Monday, August 15, 2016
A Special Time
It did not take long for the world and the Church to change. In November of my novitiate year president Kennedy was assassinated. Shortly after my first profession the vernacular language was introduced into the liturgy and the altar was turned to face the people. As my seminary years progressed up to my ordination in May, 1971, the world and the country were in turmoil over the Vietnam war, protests were going on over that, and then the civil rights movement took hold. In 1968, at the end of my first year of theology, both Martin Luther King, Jr., and Bobby Kennedy were assassinated. As I completed my theological studies a human landed on the moon and turmoil continued.
I won't list the all of the further changes that took place, but events like 9/11 certainly come to mind, a shocking time for the world, and a day on which we lost a wonderful friar, Fr. Mychal Judge, OFM.
With all of the political and ecclesiastical changes that place there also came microwave ovens, computers, smart phones and all sort of technological advances. Certainly in August of 1963 I did not know what a blog was, and here I am writing on one.
Needless to say my understanding of being a friar, of wearing this brown habit with its cord and hood, has grown as well.

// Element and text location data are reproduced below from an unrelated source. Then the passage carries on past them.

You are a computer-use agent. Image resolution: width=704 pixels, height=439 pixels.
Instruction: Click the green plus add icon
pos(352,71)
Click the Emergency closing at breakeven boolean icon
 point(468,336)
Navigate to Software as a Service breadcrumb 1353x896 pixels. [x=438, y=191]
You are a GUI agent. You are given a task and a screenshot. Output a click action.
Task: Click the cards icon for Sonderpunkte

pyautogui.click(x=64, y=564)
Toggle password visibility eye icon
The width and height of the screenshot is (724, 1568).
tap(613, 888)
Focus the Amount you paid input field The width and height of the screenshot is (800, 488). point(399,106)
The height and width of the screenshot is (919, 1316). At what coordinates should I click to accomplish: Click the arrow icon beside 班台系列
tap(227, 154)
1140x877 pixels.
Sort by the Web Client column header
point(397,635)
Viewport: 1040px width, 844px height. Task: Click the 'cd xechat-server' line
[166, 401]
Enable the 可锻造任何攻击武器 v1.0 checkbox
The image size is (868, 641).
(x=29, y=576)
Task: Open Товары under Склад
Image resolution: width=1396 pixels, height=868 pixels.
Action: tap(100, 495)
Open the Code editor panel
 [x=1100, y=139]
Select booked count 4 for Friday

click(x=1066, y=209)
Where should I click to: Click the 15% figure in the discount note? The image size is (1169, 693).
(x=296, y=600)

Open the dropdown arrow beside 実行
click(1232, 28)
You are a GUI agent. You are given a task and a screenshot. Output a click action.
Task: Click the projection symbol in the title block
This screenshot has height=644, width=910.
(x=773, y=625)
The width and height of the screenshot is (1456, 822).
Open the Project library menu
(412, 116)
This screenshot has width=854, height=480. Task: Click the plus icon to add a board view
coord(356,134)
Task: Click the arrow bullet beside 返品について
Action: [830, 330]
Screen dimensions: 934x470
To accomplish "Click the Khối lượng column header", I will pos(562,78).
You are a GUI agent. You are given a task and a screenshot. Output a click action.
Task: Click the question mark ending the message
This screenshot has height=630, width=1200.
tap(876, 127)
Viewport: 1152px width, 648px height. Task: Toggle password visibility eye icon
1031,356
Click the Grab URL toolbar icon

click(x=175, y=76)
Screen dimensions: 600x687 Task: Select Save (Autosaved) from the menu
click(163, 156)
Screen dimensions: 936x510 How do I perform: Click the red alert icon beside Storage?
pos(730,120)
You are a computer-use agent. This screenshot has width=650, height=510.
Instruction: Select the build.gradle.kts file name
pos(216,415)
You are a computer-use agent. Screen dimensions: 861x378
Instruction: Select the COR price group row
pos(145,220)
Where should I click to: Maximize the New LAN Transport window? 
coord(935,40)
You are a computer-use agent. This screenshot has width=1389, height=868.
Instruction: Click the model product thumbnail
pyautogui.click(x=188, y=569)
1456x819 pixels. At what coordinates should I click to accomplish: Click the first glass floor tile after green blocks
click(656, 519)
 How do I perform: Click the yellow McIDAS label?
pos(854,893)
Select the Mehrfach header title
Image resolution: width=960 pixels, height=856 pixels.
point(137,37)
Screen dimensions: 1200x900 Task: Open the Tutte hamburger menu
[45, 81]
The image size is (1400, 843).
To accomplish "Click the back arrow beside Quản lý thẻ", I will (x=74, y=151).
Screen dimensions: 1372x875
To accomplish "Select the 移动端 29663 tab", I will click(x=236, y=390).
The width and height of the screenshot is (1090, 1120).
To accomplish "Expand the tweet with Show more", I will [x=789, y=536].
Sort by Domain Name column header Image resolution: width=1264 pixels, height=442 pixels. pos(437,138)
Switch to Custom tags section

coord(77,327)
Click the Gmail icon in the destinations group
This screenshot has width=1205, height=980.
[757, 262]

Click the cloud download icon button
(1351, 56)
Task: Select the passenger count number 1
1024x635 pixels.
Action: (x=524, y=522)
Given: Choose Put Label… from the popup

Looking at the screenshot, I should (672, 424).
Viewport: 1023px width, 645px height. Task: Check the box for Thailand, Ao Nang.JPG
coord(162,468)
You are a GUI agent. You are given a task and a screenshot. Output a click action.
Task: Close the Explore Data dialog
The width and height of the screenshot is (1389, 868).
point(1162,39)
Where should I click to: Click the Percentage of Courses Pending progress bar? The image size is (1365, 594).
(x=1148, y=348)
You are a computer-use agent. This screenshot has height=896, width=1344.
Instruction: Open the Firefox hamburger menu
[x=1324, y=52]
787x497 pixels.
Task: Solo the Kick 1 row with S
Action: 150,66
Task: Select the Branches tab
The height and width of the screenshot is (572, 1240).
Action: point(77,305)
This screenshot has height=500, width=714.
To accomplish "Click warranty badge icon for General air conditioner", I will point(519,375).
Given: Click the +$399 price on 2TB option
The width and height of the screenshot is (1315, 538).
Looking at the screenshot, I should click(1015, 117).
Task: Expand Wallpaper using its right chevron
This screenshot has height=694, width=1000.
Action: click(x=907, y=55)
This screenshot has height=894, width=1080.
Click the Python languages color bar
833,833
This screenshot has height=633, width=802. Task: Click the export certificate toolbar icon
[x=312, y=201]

In spite of all that change there are several things that have remained constant about being a Franciscan:
1. Fraternity. We are a brotherhood. The call of the Second Vatican Council to return to the spirit of our founder has deepened our sense of what this means. We are less institutional than we were before, but this quality of brotherhood (sisterhood for the Franciscan sisters) is a real, tangible and important part of my life. My brothers have stood by me, and I by them, through thick and thin. That will be true even as a move into old age. (At 71 I'm notold yet). That is a blessing.
2. Minority. The M in OFM stands for MINOR. At the time of St. Francis there were two classes of people, the MAIORES, or powerful ones, and the MINORES, the little, ordinary people. This latter group not only included the very poor, but also those who were excluded in some way, who did not have a say, those whom Pope Francis names as those living on "the peripheries" of society. For me, though like other first world friars I struggle to truly be a minor, my encounters with folks in places like Buffalo, NY, Camden, NJ, the Bronx, Bolivia, Honduras and mid-town Manhattan as well as many of my students at Columbus High School in Boston's North End, have given me a more compassionate heart and have brought me closer to Christ. Speaking of Pope Francis, his message is only calling us to deepen our living of this quality of minority.
3. Prayer. Obviously as a priest and religious prayer is important. While my own fidelity to prayer can always improve, it is the glue that holds our life together. In addition to personal prayer I am finding in recent years that the steady and ongoing participation in community prayer, the Divine Office, even when at times it can be celebrated better, is an ongoing reminder that faith is what makes our life tick, that our brotherhood/sisterhood is based on being children of one God.
Indeed the world is much different than it was in 1963. I celebrate these days not as some type of accomplishment on my part, but in gratitude to God whose grace has made it all possible.